A Justiça do Rio de Janeiro autorizou a venda da participação da Oi na V.tal, empresa de redes de fibra óptica, para fundos geridos pelo BTG Pactual. A decisão encerra uma disputa judicial sobre a oferta, que ficou abaixo do mínimo previsto e foi rejeitada pela maioria dos credores financeiros.
A juíza Simone Chevrand, da 7ª Vara Empresarial do Rio, determinou o fim da disputa, que se arrastava há semanas.

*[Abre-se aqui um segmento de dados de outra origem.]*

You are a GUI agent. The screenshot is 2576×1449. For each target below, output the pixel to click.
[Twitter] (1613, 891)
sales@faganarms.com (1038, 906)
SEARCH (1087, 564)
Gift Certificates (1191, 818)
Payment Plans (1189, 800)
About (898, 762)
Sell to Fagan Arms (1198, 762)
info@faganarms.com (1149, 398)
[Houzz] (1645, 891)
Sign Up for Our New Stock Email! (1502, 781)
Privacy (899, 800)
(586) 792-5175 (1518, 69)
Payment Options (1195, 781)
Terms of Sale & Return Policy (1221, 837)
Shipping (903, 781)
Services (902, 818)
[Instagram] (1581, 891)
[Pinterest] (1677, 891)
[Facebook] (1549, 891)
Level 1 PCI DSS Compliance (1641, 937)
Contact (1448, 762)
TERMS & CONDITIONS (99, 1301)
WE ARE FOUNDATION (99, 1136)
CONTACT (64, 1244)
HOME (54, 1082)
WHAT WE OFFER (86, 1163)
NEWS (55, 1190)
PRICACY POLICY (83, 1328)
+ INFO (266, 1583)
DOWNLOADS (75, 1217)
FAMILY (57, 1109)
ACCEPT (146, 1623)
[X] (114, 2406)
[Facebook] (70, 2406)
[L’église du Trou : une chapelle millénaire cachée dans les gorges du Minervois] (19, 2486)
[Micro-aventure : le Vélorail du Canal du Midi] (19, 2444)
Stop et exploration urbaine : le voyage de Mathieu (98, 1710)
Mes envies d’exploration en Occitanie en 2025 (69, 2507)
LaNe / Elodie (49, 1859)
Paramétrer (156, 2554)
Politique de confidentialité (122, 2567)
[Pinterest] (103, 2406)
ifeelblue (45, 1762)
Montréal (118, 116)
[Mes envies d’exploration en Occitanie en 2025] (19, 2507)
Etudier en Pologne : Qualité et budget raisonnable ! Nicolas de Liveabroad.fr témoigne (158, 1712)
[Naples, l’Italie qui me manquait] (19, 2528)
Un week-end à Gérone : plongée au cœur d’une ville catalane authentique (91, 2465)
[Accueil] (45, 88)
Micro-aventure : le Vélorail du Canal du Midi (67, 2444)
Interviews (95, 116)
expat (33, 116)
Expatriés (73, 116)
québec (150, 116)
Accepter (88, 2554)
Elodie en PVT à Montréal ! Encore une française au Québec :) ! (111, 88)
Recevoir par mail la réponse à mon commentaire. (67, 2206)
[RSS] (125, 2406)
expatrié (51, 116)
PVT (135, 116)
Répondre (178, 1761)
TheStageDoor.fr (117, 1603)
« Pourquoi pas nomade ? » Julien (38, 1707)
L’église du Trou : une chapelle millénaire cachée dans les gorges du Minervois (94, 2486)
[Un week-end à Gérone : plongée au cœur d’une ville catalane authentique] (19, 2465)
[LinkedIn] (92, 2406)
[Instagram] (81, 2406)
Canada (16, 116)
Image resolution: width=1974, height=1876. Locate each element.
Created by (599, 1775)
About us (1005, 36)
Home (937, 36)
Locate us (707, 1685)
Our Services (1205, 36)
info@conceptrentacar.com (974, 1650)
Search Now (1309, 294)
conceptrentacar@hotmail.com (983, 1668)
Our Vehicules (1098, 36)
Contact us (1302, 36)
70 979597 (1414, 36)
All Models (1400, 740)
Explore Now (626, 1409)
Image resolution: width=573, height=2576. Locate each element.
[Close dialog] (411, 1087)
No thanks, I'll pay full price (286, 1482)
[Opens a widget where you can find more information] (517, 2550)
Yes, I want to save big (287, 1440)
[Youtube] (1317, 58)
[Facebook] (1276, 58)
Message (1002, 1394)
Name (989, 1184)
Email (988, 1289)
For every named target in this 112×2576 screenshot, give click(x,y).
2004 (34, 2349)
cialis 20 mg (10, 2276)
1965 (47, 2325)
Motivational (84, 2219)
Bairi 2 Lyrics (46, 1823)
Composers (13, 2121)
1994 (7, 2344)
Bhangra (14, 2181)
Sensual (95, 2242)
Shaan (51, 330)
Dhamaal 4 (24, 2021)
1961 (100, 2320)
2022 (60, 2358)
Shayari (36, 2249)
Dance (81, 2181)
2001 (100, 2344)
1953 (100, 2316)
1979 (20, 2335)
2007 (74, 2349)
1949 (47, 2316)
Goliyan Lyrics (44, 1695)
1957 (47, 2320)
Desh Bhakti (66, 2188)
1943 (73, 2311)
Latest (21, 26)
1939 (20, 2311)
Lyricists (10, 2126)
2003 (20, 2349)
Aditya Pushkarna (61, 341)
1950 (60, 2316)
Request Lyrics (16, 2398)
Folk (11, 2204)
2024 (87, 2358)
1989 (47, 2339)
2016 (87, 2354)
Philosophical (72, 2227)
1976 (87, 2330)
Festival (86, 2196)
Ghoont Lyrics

A venda abrange a participação de 27,5% da Oi na V.tal, principal ativo remanescente da empresa para abater dívidas.
No leilão realizado em março, os fundos do BTG Pactual ofereceram R$ 4,5 bilhões à vista. O valor ficou 63% abaixo do piso de R$ 12,3 bilhões estabelecido no edital. A oferta inclui ainda um adicional de R$ 500 milhões, condicionado a eventos futuros de liquidez.
O plano de recuperação judicial da Oi exigia a aprovação de ao menos 60% dos credores que concederam empréstimo emergencial. No entanto, 92,1% recusaram a venda nos termos propostos, incluindo fundos como Pimco, SC Lowy e Ashmore.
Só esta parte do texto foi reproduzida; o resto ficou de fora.